Twenty years ago, not much attention was paid to chronic pain as a separate medical problem. Cancer patients might get dosed up with morphine, but the patient with the botched neck surgery or deteriorating disk mostly had to suck it up.
California was the second state in the nation to adopt a shield protecting physicians who appropriately prescribe narcotics for pain relief from medical board or criminal sanctions. Ten years ago, state legislators made pain the “fifth vital sign” that health facilities are required to assess and treat.
But unlike pulse, temperature, respiration and blood pressure, pain can’t be measured objectively. There’s no one-size-fits-all standard for appropriate treatment. That’s why trials of doctors accused of overprescribing narcotics typically rest on the testimony of dueling experts.
The feds are not gunning for physicians, said Asst. U. S. Atty. David Herzog, who prosecuted Healy’s case. “We don’t, in any way, want to chill doctors who are legitimately treating their patients,” he said.
Kaplan said there are safeguards doctors can employ to insulate themselves and protect their patients.
“Be skeptical,” he advised. Take a detailed history, try less-potent painkillers first, solicit a second opinion, require urine tests. Track patients in the state’s database, use contracts that require patients to commit to using only one doctor and pharmacy and listen to family members’ concerns and complaints.
Studies by medical researchers suggest that 100 million Americans suffer from chronic pain and the number grows as the nation grays.
In fact, the majority of people who overdose on prescription drugs are middle-aged folks who mix legitimately prescribed medications, become dependent or inadvertently take too much.
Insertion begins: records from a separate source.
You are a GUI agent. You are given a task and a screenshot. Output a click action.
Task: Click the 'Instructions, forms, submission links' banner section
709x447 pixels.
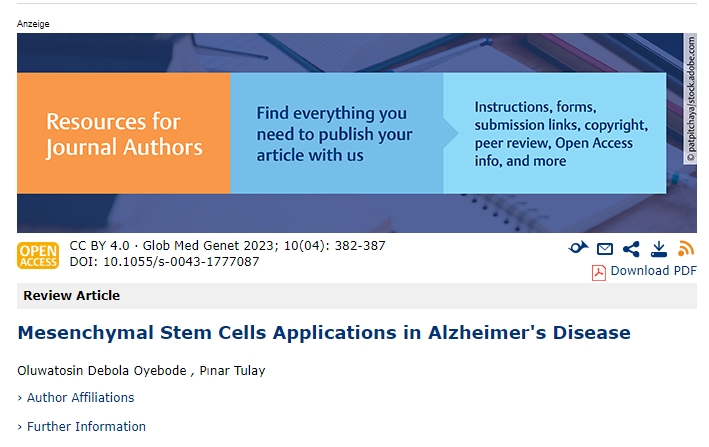coord(560,134)
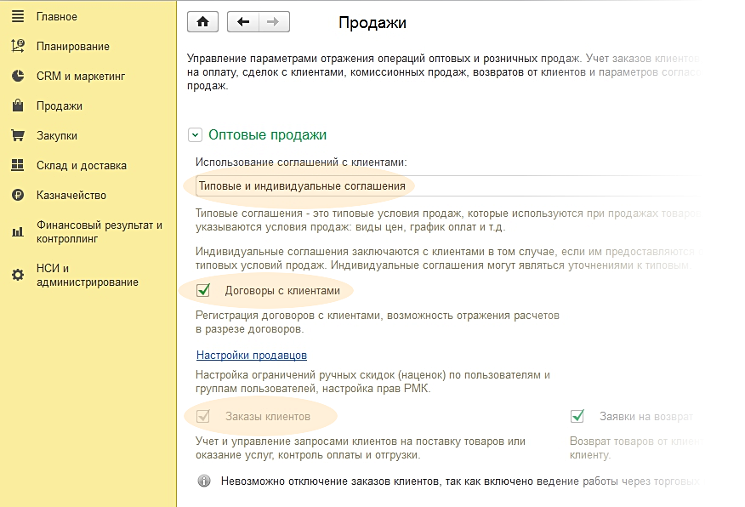
Task: Click the CRM и маркетинг pie icon
Action: 17,76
That’s what makes prescription-mill doctors so dangerous. They’re betraying patients who trust them.
If there’s a lesson in Healy’s case for me, it’s that we’re better able to trust our healers when we understand what they’re up against.
It’s easy to feel cheated when you ask for painkillers for an aching neck and your doctor sends you to physical therapy instead.
I know, because that happened to me. I felt vaguely like a suspect then. Now I realize the moment might have been just as awkward for my physician.
And exercise just might be a better option than urine tests, contracts and inquisitions.